Activity »
What does the data read, word for word, from the line containing "Newsletter abonnieren (105, 2024)" through its final line? Give those lines only.

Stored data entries
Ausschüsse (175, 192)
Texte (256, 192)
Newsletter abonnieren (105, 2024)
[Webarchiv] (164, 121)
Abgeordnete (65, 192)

Answer space »
Newsletter abonnieren (105, 2024)
[Webarchiv] (164, 121)
Abgeordnete (65, 192)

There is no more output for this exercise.